This would seem to exclude the direct horizontal application of either of the competing rights. I do not overlook the fact that in other passages, including one quoted above, Froneman J re-introduces section 33(1) as applicable in some situations. I must confess that I do not find it easy to envisage the situations which the judge has in mind but, be that as it may, I remain of the view that the judge was exercising his function of developing the common law rather than attempting to give direct horizontal application to section 15 of the Constitution. He has in fact purported to fashion or perhaps to select a new principle of the law of defamation.
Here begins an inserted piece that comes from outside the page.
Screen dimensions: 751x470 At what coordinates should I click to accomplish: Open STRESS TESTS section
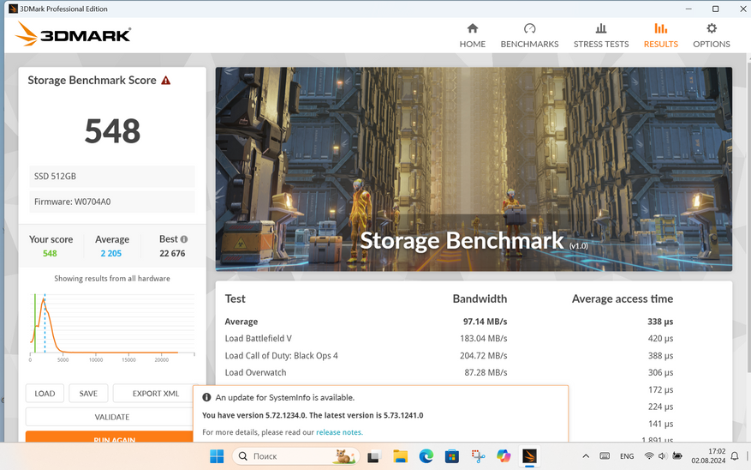tap(600, 36)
 Whether or not the altered principle of law constitutes a justifiable or desirable development of the common law is, for reasons which I shall develop, not a question to be addressed in this judgment. I must nonetheless advert to what in paragraph 7, above, I have called the key passage in Froneman J’s judgment on the effect of Chapter 3 on the law of defamation. In that passage, notwithstanding his findings that the fundamental rights under Chapter 3 were “inherently of equal value”, he held it to be “reasonable in practical terms” that a plaintiff who sought to rely on the precedence of one fundamental right over another should “bear the onus of establishing the basis for such precedence”. With all respect to the judge, whatever the practical merits of such a rule in the law of defamation (as to which I say nothing) I am bound to say that I can find nothing in Chapter 3 which remotely suggests that in the balancing of competing rights it can be of any moment whether the person asserting one of those rights is a plaintiff or a defendant. Such an arbitrary and mechanical test seems to me, on any interpretation of Chapter 3 to be alien to the objects of the Chapter.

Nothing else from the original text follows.